▼
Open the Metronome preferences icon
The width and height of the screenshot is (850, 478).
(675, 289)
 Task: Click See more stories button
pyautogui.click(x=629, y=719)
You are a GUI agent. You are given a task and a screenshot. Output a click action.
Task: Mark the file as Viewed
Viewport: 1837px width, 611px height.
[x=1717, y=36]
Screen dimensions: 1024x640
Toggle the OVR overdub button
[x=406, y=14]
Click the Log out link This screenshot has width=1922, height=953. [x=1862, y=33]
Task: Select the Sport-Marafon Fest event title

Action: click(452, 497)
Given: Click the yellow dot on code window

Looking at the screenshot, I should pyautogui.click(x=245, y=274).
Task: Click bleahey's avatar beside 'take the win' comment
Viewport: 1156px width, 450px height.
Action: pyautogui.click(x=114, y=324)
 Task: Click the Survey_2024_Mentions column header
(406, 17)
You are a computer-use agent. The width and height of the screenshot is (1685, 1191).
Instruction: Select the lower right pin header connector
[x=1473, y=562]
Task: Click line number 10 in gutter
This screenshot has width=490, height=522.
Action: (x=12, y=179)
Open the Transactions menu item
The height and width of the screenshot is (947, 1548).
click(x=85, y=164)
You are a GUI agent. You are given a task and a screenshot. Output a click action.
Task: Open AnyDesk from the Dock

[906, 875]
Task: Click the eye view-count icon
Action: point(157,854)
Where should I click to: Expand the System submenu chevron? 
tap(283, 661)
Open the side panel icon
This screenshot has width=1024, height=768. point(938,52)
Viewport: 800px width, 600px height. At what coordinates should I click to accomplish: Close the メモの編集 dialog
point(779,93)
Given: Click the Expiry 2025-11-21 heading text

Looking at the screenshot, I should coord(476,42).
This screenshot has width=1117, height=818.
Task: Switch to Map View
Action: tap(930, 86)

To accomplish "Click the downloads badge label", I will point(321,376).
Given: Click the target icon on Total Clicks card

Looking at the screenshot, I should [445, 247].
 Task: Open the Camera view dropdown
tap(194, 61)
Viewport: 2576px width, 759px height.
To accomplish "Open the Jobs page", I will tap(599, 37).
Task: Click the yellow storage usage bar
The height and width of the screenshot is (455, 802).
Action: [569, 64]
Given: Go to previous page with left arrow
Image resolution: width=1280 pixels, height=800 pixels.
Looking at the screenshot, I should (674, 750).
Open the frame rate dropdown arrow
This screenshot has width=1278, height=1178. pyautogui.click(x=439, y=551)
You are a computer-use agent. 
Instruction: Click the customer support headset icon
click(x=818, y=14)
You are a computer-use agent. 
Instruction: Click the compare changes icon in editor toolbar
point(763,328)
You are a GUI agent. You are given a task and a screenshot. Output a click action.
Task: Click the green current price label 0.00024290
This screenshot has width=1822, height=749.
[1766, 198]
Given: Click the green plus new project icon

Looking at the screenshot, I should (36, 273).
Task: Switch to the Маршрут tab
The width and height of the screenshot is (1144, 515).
▲
Using the listing above, pull out all lines that hold the word "page".

To accomplish "Open the Jobs page", I will tap(599, 37).
Given: Go to previous page with left arrow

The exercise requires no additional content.